[Text provided]
** start **
Having read Beckett’s David Hunter thrillers I was only too keen to get stuck into his latest story, Stone Bruises. The Hunter series is a gripping account of the life and work of a forensic anthropologist as he is drawn into the grim and disturbing world of the murder scene and all its ramifications. Beckett handles the suspense in these novels with ice cold calculation, luring the reader into an uneasy curiosity about the cruelty of premeditated murder, the investigative detail of human remains and the clues they leave behind.
In Stone Bruises, Beckett makes a literary move that shifts the emphasis away from the inimitable Dr David Hunter to a quite different character, but you don’t feel a jolt or a huge leap into an entirely different world or imaginative space. His characterisation and environmental descriptions have a familiar tone and situational placing as his previous novels. However, as a first read of one of Beckett’s books, it would serve as an enticing and rewarding lead into his other work.
Sean is a much younger personality featuring as the main focus of the story. He is on the run. As a result of a sequence of events that leave him wounded and unconscious, he falls under the care of two sisters, who nurse him back to recovery. The blistering French sunshine and remote scene of his temporary and unplanned retreat add tension and suspense to the unfolding relationships he forms with Arnaud, the volatile owner of the farm, and his daughters. Beckett fuels the reader’s appetite for the secrets that are revealed by teasing out the prequel to Sean’s current circumstances. This strategy is well placed and carries the narrative successfully, as the oppressive relationships in earlier times in Sean’s life are juxtaposed with the equally oppressive heat of the French summer and his discoveries.
** end **
[Supplied material]
** start **
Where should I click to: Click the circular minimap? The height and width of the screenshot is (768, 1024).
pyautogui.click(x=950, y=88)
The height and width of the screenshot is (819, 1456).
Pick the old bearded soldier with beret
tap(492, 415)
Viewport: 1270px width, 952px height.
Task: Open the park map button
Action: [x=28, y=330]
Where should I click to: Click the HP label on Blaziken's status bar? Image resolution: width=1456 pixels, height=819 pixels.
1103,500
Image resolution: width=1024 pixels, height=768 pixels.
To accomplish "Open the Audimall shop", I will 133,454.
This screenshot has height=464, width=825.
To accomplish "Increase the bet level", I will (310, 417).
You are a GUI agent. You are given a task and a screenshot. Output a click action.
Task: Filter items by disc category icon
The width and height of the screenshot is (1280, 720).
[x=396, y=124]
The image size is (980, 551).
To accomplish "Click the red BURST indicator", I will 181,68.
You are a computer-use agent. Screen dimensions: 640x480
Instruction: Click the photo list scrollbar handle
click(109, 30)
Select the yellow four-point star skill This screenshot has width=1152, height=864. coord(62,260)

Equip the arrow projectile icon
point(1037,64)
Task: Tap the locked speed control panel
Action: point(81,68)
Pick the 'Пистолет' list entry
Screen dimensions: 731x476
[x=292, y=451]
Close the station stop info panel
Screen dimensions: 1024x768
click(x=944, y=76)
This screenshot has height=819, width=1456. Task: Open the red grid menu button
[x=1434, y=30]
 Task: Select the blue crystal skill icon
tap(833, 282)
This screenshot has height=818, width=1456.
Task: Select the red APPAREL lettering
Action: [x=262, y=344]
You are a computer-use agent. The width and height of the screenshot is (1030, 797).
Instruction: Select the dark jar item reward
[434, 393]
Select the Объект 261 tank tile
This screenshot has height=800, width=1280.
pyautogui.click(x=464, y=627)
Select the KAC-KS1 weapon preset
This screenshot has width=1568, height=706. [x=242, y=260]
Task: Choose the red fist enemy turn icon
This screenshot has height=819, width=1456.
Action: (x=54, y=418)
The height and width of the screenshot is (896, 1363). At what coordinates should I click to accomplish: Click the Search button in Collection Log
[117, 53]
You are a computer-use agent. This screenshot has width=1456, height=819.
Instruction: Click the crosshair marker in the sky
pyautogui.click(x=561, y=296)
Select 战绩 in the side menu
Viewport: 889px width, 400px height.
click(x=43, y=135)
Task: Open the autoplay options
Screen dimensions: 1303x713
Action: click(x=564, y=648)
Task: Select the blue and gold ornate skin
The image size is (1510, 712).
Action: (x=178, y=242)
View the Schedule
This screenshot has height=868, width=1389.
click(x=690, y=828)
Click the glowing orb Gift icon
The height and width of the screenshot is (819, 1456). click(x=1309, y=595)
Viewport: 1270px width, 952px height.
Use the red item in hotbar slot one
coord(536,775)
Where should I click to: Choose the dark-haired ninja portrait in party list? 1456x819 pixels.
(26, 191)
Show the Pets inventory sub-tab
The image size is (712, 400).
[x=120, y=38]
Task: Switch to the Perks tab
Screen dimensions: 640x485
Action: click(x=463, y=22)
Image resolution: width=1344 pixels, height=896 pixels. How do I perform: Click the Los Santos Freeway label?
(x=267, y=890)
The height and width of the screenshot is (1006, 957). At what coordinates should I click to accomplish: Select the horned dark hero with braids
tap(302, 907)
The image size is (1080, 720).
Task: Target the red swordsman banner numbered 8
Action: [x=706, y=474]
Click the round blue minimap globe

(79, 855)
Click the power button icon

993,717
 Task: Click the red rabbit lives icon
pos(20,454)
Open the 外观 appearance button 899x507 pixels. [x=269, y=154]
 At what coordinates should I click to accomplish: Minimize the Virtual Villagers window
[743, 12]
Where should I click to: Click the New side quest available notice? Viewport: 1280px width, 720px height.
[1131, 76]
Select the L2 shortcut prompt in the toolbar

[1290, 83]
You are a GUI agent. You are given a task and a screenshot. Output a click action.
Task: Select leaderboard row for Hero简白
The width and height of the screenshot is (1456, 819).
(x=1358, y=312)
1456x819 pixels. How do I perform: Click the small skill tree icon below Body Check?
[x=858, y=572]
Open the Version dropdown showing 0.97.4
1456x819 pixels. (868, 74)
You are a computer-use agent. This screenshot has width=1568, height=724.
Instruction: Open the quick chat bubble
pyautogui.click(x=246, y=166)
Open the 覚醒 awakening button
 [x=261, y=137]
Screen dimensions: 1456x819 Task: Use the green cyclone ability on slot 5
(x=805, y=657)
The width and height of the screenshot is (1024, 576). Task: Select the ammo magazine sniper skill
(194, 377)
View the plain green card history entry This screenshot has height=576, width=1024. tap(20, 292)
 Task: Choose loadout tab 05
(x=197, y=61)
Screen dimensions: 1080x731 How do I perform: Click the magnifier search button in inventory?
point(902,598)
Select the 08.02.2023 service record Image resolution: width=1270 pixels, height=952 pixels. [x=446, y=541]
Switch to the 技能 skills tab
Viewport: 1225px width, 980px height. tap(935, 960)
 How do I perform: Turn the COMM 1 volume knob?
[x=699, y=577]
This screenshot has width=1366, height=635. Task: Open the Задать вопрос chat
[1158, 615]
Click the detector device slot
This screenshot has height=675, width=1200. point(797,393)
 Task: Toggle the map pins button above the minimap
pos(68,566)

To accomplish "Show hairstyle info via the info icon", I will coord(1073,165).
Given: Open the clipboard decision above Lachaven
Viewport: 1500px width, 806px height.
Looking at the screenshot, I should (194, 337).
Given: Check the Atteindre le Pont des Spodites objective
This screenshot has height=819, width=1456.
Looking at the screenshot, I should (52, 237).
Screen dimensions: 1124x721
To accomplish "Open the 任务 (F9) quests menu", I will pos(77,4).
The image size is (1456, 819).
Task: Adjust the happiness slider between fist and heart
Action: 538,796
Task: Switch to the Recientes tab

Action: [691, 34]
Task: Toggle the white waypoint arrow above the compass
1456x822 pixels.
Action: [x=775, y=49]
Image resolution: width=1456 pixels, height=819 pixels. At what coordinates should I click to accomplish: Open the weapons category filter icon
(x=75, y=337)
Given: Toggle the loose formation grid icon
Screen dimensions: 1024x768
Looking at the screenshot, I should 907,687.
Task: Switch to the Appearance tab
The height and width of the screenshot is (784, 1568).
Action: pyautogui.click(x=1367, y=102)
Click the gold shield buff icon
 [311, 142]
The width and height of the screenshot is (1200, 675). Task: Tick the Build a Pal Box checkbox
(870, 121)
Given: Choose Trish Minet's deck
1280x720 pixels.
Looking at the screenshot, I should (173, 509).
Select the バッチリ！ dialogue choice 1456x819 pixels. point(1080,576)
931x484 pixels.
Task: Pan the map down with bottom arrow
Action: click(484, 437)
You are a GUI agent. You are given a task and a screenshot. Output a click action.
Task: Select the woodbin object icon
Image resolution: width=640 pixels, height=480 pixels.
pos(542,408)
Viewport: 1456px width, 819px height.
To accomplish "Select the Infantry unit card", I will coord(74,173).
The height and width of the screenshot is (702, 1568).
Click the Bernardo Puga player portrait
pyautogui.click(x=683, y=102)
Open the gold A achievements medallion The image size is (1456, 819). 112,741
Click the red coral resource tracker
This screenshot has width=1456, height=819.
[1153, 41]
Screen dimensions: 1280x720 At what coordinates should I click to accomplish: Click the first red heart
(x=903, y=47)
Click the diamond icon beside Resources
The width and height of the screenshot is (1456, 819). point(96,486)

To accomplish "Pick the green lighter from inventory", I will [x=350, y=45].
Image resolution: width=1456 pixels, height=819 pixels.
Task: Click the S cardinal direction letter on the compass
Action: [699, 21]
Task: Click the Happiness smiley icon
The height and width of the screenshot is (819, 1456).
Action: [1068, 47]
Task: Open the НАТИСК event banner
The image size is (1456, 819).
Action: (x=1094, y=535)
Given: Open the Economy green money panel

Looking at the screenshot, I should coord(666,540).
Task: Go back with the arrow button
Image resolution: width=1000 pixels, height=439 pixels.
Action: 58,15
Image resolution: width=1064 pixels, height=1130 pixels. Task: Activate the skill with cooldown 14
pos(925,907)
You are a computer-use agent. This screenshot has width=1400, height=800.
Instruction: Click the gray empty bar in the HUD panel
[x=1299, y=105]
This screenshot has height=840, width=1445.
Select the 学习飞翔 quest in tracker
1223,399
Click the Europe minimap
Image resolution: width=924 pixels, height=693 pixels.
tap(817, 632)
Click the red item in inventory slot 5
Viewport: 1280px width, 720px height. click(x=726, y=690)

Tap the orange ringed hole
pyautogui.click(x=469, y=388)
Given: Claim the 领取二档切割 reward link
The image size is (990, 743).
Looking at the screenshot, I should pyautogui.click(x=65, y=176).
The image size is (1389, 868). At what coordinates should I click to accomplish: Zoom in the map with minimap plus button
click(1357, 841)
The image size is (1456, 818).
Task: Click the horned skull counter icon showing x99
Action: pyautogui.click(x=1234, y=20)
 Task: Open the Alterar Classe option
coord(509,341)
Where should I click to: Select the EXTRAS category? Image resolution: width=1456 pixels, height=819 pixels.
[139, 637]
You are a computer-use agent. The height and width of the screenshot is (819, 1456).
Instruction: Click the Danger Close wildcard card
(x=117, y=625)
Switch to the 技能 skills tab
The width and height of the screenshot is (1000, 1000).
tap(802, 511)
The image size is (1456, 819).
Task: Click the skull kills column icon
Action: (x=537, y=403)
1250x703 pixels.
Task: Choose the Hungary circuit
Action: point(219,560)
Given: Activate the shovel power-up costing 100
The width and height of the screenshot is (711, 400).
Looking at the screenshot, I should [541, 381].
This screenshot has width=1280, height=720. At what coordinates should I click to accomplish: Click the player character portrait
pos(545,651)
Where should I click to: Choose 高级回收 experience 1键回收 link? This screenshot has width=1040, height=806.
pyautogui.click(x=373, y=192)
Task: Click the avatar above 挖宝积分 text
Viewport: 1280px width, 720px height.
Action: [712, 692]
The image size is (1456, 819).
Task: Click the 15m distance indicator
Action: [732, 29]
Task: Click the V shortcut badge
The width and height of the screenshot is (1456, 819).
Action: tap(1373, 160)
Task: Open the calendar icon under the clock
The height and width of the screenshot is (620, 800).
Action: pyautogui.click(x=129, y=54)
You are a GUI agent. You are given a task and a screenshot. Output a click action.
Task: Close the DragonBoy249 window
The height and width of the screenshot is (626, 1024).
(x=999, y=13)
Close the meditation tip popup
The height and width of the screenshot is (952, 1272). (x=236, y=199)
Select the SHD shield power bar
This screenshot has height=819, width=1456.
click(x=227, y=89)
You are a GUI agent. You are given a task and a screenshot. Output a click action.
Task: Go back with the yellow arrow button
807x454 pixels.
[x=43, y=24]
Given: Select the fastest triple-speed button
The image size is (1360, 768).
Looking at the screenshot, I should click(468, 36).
** end **
[Exercise requirements]
A. According to the book review, what is David Hunter's profession?
B. Return the stretch of the records from the line containing "The image size is (1389, 868)." through the line containing "(x=117, y=625)", copying each line exactly.

[Answer list]
A. He is a forensic anthropologist.

B.
The image size is (1389, 868). At what coordinates should I click to accomplish: Zoom in the map with minimap plus button
click(1357, 841)
The image size is (1456, 818).
Task: Click the horned skull counter icon showing x99
Action: pyautogui.click(x=1234, y=20)
 Task: Open the Alterar Classe option
coord(509,341)
Where should I click to: Select the EXTRAS category? Image resolution: width=1456 pixels, height=819 pixels.
[139, 637]
You are a computer-use agent. The height and width of the screenshot is (819, 1456).
Instruction: Click the Danger Close wildcard card
(x=117, y=625)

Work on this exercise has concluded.